Her friend Juliana Martin said this is especially difficult for Claire.
“Every day she is making sacrifices that we cannot even begin to fathom, and all for our well-being,” Juliana said. “This family is insanely close; this isolation period is truly an act of love.”
As a Benedictine College graduate Claire is a model of how the college’s mission of community, faith and scholarship can transform tough times like these.
It is important to Claire to build community with the nurses who work beside her on the overnight shift. “I love my co-workers,” she told Hight. “We lean a lot on each other, especially because we can’t see anyone outside of work. We talk to each other about how we feel.”

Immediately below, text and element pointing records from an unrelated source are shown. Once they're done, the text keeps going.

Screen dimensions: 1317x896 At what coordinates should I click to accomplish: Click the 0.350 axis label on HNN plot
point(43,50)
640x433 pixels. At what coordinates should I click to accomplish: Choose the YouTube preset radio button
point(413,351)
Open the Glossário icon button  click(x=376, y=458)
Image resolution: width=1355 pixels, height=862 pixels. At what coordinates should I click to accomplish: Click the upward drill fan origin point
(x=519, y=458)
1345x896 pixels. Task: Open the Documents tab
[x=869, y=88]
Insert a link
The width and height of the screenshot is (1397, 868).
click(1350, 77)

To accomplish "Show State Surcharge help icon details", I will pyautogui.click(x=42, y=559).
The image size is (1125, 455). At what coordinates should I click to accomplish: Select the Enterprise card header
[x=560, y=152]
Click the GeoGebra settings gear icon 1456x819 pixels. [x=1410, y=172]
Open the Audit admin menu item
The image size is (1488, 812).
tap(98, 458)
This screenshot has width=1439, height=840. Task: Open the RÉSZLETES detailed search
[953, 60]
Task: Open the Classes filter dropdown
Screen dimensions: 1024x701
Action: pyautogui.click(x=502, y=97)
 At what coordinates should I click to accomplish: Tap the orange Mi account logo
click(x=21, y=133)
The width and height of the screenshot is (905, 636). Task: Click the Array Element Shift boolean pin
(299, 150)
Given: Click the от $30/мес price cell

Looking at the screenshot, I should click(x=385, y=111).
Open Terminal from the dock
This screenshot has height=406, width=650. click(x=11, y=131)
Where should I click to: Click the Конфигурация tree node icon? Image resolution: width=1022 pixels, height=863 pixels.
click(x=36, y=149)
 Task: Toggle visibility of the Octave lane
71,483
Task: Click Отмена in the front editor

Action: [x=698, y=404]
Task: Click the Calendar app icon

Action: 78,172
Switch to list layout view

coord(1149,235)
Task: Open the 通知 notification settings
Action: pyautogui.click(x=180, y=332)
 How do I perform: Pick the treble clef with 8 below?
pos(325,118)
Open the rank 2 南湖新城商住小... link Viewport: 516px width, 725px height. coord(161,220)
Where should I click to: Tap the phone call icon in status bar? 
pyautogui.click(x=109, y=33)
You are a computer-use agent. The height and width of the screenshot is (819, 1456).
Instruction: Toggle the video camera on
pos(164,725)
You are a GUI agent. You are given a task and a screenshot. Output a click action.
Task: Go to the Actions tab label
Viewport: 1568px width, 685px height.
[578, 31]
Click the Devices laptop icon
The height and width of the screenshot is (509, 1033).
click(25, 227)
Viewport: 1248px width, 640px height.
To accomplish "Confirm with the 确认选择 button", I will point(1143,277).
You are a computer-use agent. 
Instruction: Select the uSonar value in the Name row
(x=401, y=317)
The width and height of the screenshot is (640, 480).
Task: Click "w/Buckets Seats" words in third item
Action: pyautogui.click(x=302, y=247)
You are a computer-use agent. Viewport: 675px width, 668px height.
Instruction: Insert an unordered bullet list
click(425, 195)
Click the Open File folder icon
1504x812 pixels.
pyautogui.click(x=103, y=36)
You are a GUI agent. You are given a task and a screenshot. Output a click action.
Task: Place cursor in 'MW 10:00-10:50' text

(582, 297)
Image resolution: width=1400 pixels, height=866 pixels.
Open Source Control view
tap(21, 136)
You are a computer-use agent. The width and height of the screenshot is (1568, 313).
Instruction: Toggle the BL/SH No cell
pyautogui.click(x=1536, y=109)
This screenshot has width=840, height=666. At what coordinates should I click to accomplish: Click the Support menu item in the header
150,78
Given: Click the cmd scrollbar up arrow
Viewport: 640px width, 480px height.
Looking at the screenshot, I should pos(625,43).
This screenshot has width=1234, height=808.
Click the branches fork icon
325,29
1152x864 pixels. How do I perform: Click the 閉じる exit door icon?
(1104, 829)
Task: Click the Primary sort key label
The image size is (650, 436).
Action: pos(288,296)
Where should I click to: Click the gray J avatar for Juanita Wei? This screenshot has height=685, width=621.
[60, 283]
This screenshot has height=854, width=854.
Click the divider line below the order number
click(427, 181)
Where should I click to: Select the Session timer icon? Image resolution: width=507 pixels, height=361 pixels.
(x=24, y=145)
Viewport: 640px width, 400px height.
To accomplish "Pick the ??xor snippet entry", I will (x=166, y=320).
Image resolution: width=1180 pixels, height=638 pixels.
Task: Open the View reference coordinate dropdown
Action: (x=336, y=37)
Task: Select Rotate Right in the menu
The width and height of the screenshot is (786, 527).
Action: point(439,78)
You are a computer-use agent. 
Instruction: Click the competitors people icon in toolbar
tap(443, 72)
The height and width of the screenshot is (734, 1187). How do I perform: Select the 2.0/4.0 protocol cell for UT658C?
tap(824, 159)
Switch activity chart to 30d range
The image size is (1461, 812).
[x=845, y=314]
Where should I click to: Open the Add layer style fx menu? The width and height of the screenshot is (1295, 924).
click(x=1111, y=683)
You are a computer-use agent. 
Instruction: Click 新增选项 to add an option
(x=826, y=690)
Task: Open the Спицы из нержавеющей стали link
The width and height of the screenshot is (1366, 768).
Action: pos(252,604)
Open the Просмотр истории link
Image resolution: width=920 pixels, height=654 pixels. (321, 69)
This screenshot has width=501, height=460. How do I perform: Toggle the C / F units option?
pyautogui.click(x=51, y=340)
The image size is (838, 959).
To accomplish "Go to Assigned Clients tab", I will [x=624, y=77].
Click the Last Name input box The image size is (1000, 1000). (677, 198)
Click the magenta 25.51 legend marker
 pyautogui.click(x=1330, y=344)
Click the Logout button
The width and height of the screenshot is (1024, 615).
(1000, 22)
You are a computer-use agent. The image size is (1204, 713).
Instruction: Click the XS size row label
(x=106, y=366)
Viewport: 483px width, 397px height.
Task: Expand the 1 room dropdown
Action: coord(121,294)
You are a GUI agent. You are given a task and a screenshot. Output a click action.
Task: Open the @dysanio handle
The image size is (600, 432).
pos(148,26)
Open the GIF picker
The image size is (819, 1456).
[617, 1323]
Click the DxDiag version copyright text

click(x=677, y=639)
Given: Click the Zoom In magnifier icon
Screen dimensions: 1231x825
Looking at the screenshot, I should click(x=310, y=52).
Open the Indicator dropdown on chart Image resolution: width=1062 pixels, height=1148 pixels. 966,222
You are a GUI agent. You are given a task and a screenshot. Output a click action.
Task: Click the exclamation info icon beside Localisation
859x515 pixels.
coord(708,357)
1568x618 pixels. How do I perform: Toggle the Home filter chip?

She sees her work as a vocation and cherishes a quote from one of her professors that she shares on Facebook. “You are God’s earthly hands, eyes, ears and words. You are caring for his most vulnerable children. Show your servant heart for his work.”
She also sees her work on the virus as a learning opportunity. “It would be a bad thing if I wasn’t nervous,” she told Hight, “but I’m confident because of the tools I have and what I’ve learned. I always feel safe at work.”
Juliana speaks for fellow Ravens when she says, “Thank you for everything you’re doing Claire, and thank you to all the other healthcare workers out there.”